Immigrazione: Radicali; Cie di Ponte Galeria, emergenza sanitaria e condizioni disumane
Ristretti Orizzonti, 12-02-2015
Dichiarazione della delegazione Radicali Roma in visita questa mattina al Cie di Ponte Galeria: "Nel giorno della seduta straordinaria dell'Assemblea capitolina sul tema della sicurezza, aperta dal Prefetto Giuseppe Pecoraro, una delegazione di Radicali Roma ha visitato il Centro di Identificazione ed Espulsione di Ponte Galeria".

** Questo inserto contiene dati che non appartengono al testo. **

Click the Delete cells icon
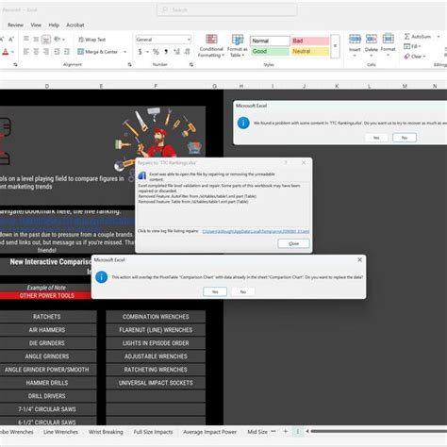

"Chiediamo a Ignazio Marino, come Sindaco e come medico, di visitare al più presto questa struttura e di mobilitarsi per chiederne la chiusura immediata, anche nella veste di autorità sanitaria locale. Oltre ai tentativi di suicidio e agli atti di autolesionismo, che sono ormai all'ordine del giorno, a Ponte Galeria persistono infatti casi di scabbia e di altre patologie dovute alla promiscuità e alle condizioni disumane in cui sono costretti a vivere gli ospiti del centro: condizioni che abbiamo deciso di documentare pubblicando alcune fotografie scattate all'interno della struttura e che confermano quanto riportato nel recente Rapporto della Commissione straordinaria del Senato per la tutela e la promozione dei diritti umani".
"Al sistema di detenzione amministrativa, che già di per sé viola la nostra Costituzione infliggendo una pena detentiva a persone che non hanno commesso alcun reato se non quello di non avere il permesso di soggiorno, difficilissimo da conseguire vista l'attuale legge proibizionista sull'immigrazione, strutture come quella di Ponte Galeria sommano dunque una condizione oggettiva di profonda drammaticità nella quale vengono violate le leggi italiane e le convenzioni europee dei Diritti dell'Uomo".
"La delegazione era composta da Riccardo Magi, Presidente di Radicali Italiani e consigliere comunale a Roma, Alessandro Capriccioli, segretario di Radicali Roma, Andrea Billau della direzione di Radicali Roma e giornalista di Radio Radicale. Hanno partecipato alla visita anche Gabriella Guido, portavoce di LasciateCIEntrare che i Radicali ringraziano per il lavoro che da anni svolge all'interno del centro, e la giornalista Raffaella Cosentino".
"Come Radicali ricordiamo che senza stato di diritto non può esistere alcuna sicurezza, ma solo effimere illusioni securitarie, e ribadiamo l'esigenza di modificare la legge sull'immigrazione con un meccanismo di regolarizzazione permanente dei lavoratori migranti: perciò chiediamo ancora una volta la chiusura dei Cie, strumento intollerabile di ultima punizione di una condizione di vita a dir poco afflittiva, che configura un diritto diseguale per autoctoni e migranti. Ecco perché chiediamo al Sindaco Marino di impegnarsi in prima persona affinché il Ministero dell'Interno trovi nuove soluzioni più adeguate e soprattutto rispettose di leggi e convenzioni ratificate dal nostro Paese", concludono i Radicali.